The Computer System Validation (CSV) Specialist is responsible for assessing systems at the Nijmegen site to ensure compliance with all relevant procedures and regulatory requirements. This role oversees the CSV program for the site.

The CSV Specialist provides technical leadership for validation activities, including developing validation documentation, offering expert guidance, and performing thorough reviews of all related documents. This position reports to the direction of Quality Engineering Lead.

Responsibilities:

Under limited supervision and in accordance with all applicable federal, state and local laws/regulations and Corporate Johnson & Johnson, procedures and guidelines, this position:

• Develop, and review lifecycle documents, including validation plans, system requirements, design specifications, protocols, and reports for GxP-relevant computerized systems.

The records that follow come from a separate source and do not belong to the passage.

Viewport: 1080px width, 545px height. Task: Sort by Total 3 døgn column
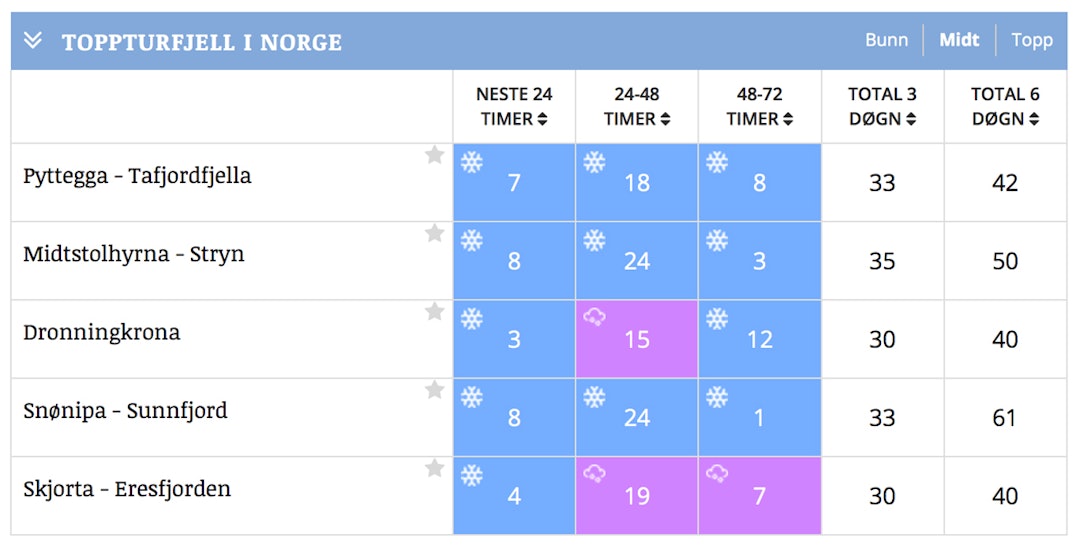click(882, 107)
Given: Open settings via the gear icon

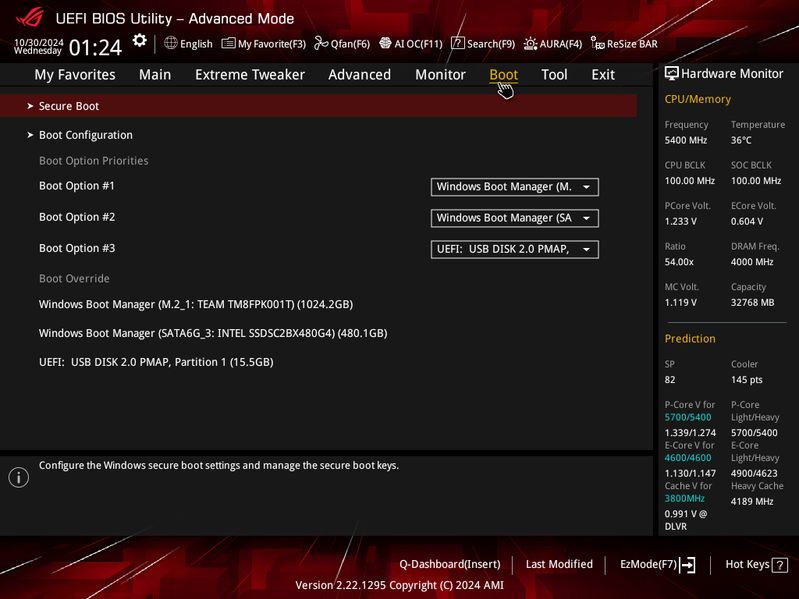Looking at the screenshot, I should (139, 41).
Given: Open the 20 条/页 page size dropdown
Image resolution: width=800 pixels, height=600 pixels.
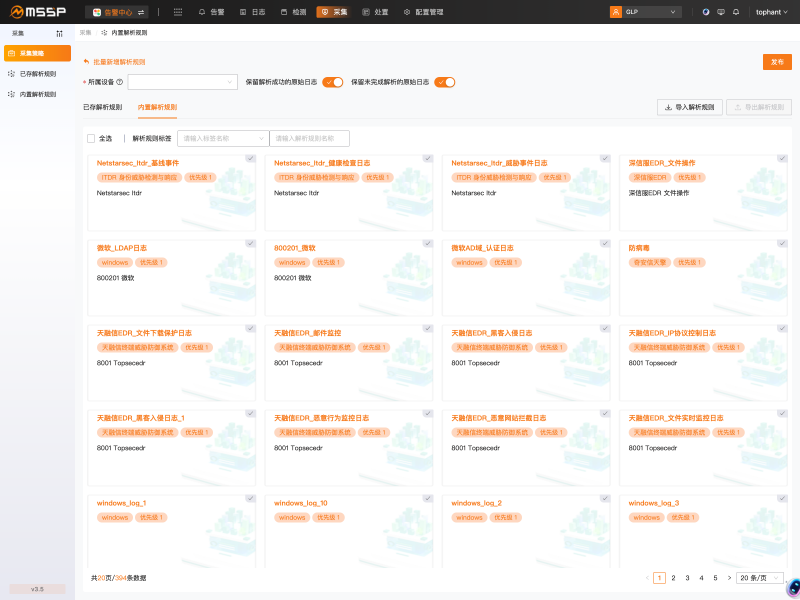Looking at the screenshot, I should click(x=760, y=578).
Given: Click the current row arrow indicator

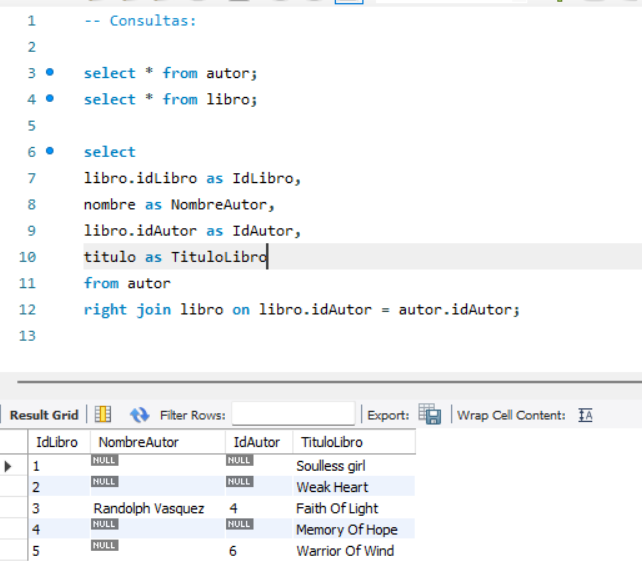Looking at the screenshot, I should 9,466.
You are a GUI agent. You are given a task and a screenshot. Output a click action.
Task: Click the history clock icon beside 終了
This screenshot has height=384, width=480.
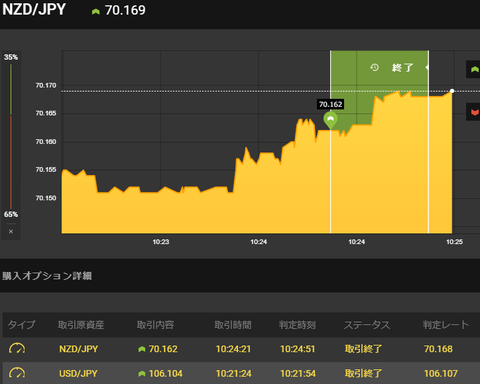374,68

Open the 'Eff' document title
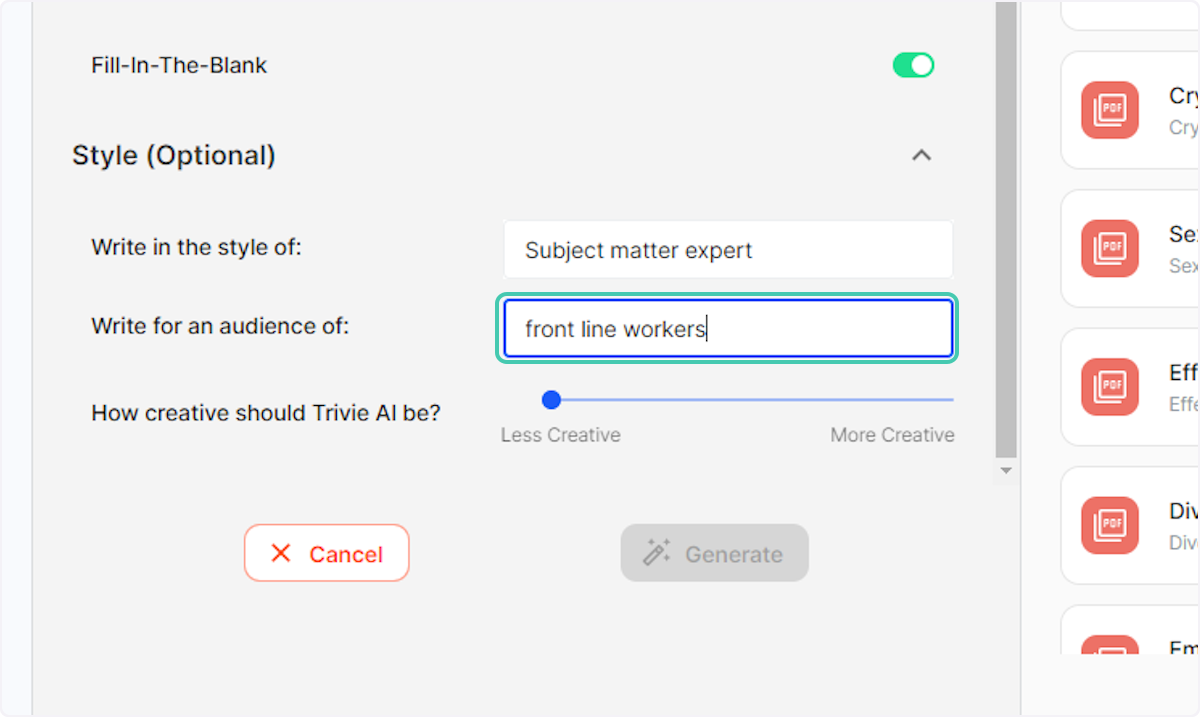pos(1184,373)
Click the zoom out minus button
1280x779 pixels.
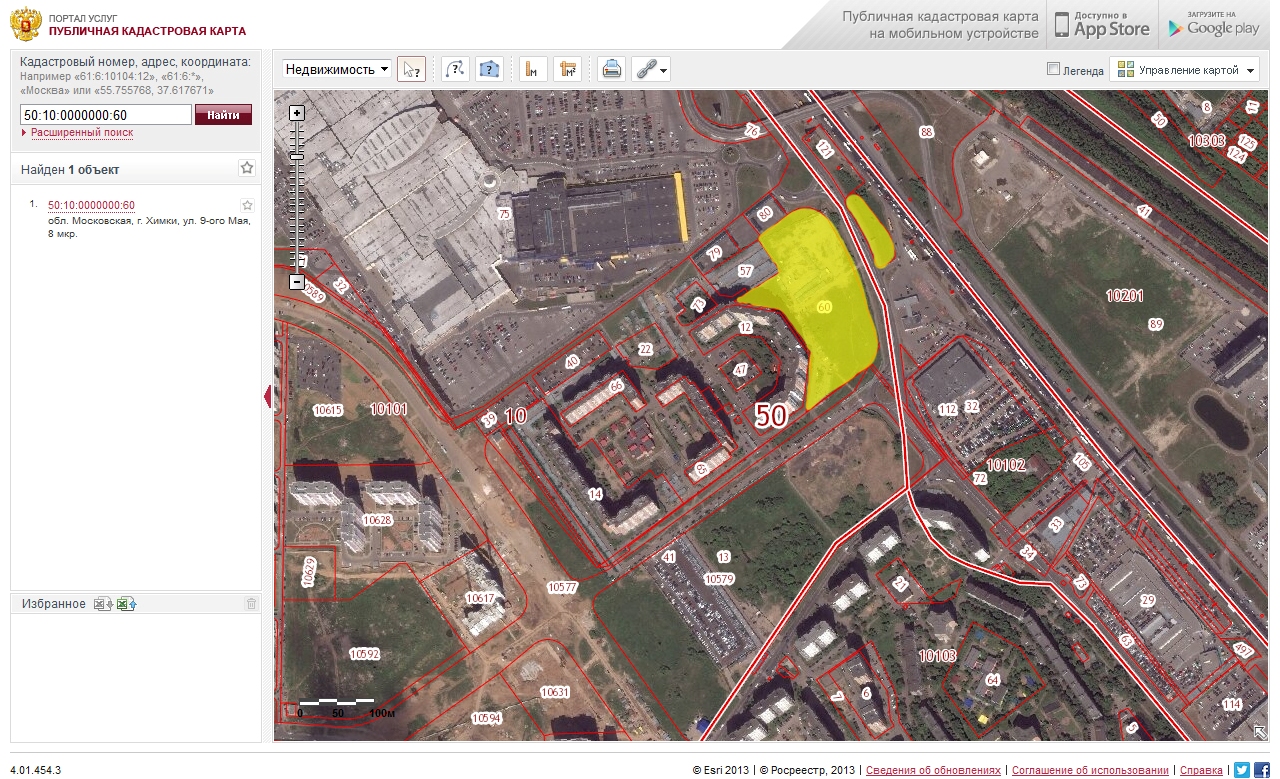pos(296,282)
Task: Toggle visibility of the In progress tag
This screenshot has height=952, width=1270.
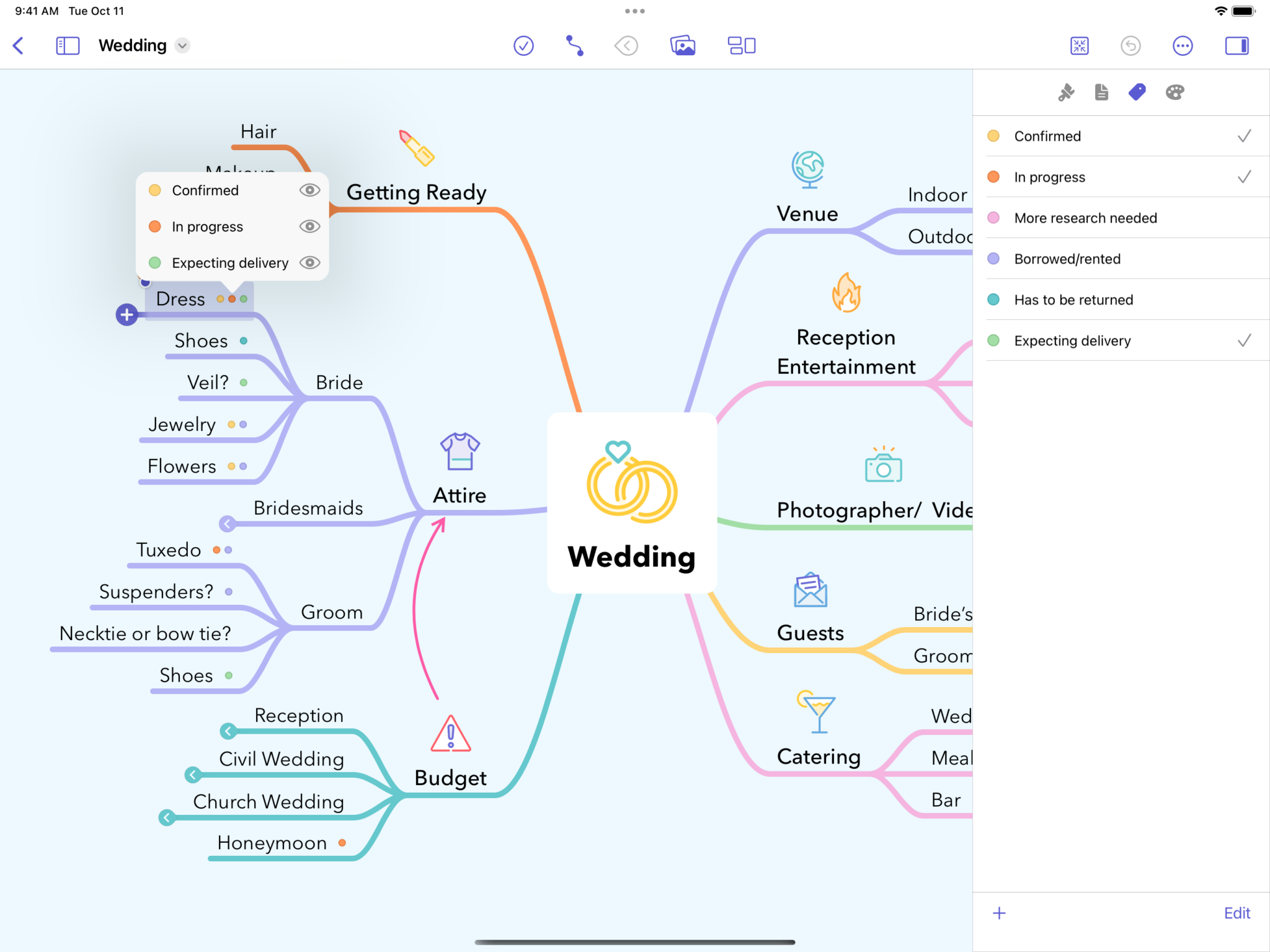Action: pyautogui.click(x=309, y=226)
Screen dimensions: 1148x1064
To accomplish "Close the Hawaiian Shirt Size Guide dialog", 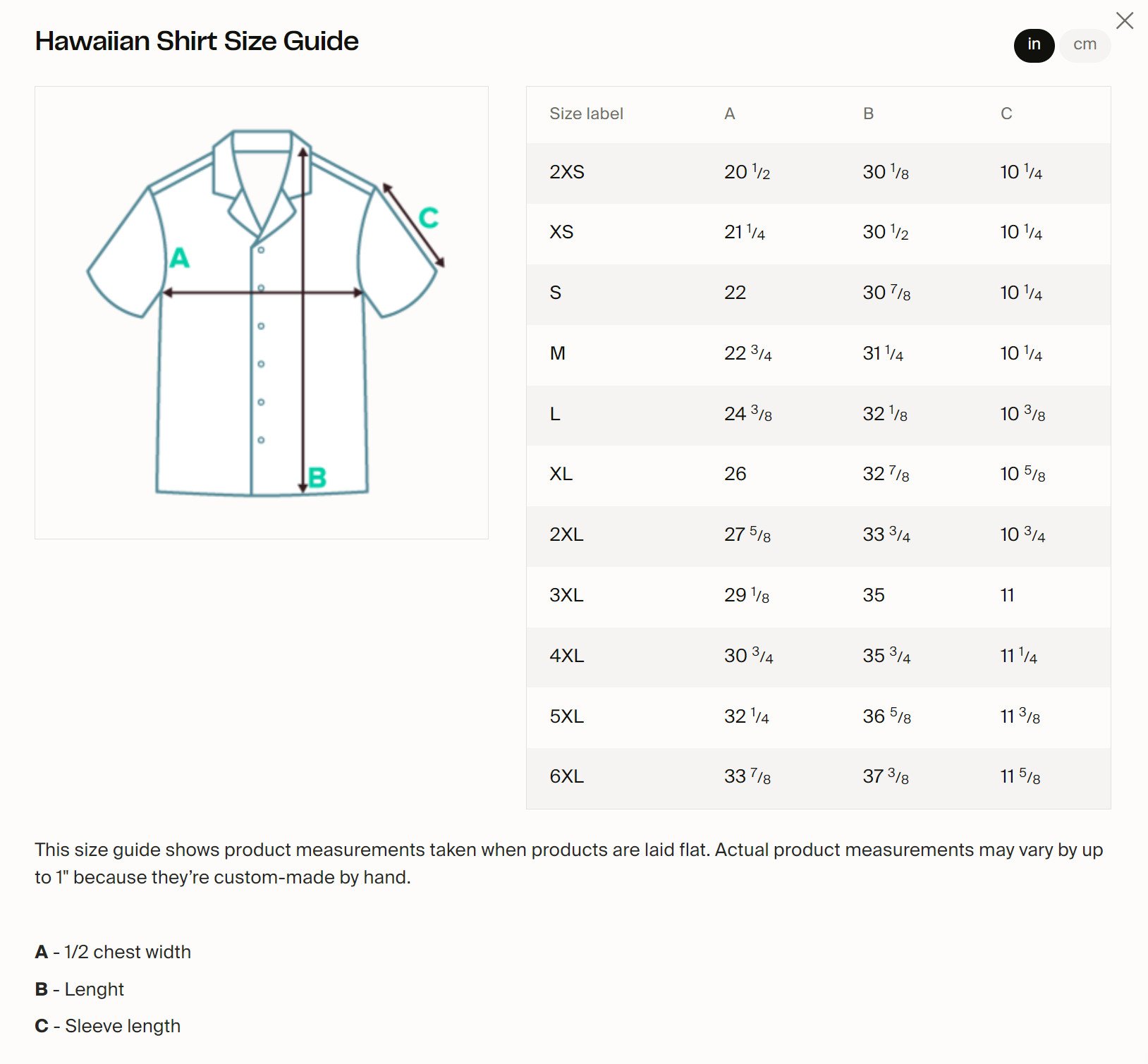I will coord(1125,20).
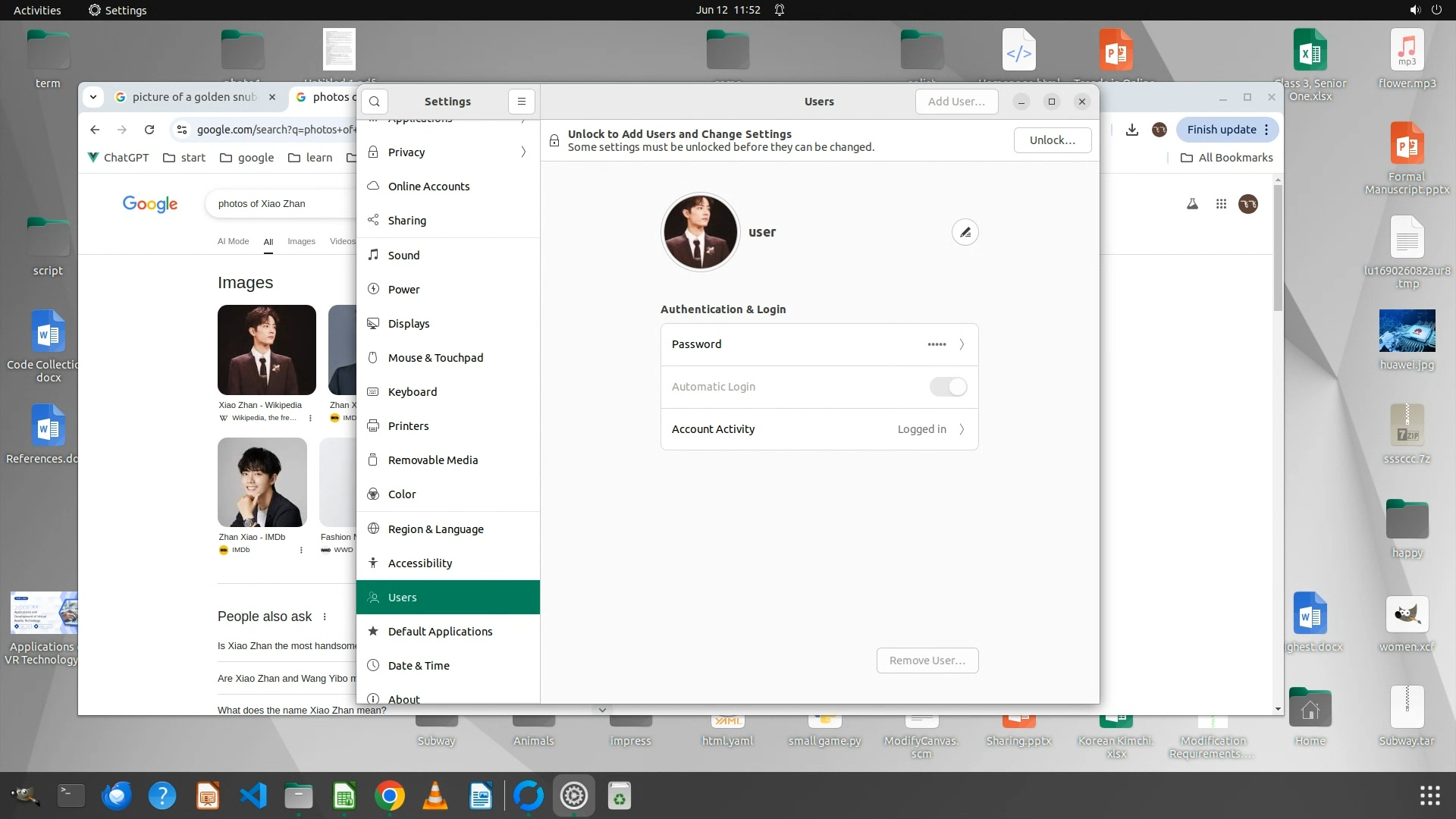
Task: Open Chrome's tab search dropdown
Action: [x=93, y=97]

• Develop and execute validation protocols. Create and implement testing procedures for computer systems following a risk-based approach to ensure they function as intended and meet regulatory requirements.

• Maintain validation documentation and ensure traceability throughout the system lifecycle.

• Work in collaborative manner with cross-functional teams to gather knowledge of the systems, collect data, discuss applicable system procedures.

• Conduct risk assessments and gap analysis. Identify potential compliance issues and areas of non- compliance within systems and processes.

• Ensure compliance with applicable regulations (e.g., FDA 21 CFR Part 11, EU Annex 11, GAMP 5) Nijmegen site CSV and data integrity procedures

• Act as SME for CSV during regulatory inspections and audits.

• Responsible for communicating business-related issues or opportunities to next management level

• Responsible for following all Company guidelines related to Health, Safety and Environmental practices as applicable.

• Responsible for ensuring personal and Company compliance with all Federal, State, local and Company regulations, policies, and procedures

• Performs other duties assigned as needed

  • Demonstrate independent understanding and application of core GMP fundamentals, including but not limited to: Data Integrity (DI), Good Manufacturing Practices (GMP), and Good Documentation Practices (GDPs).

  • Ensures that software validations are performed according to applicable FDA guidelines. Provides end user support through software validation throughout the Software Validation Life Cycle.

  • Provide Training/Consultation on CSV activities.

Requirements:

• Bachelor's degree or higher in Engineering, Computer Science, Life Sciences or related field.

• Minimum of 3-4 years of experience in software validation and/or quality assurance within a regulated industry (pharmaceutical, biotech, medical devices).

• Strong knowledge of GAMP 5, FDA 21 CFR Part 11, EU GMP Annex 11, and other relevant guidelines.

• Strong technical writing and documentation skills.

• Ability to work with cross-functional teams and to communicate effectively within diverse interdepartmental groups is required.

• Ability to work on own initiative and as a team player.

• Ability to prioritize multiple commitments and technical problem-solving duties.

The anticipated base pay range for this position is 44,700 EUR to 70,840 EUR on an annual basis and includes 8% holiday allowance.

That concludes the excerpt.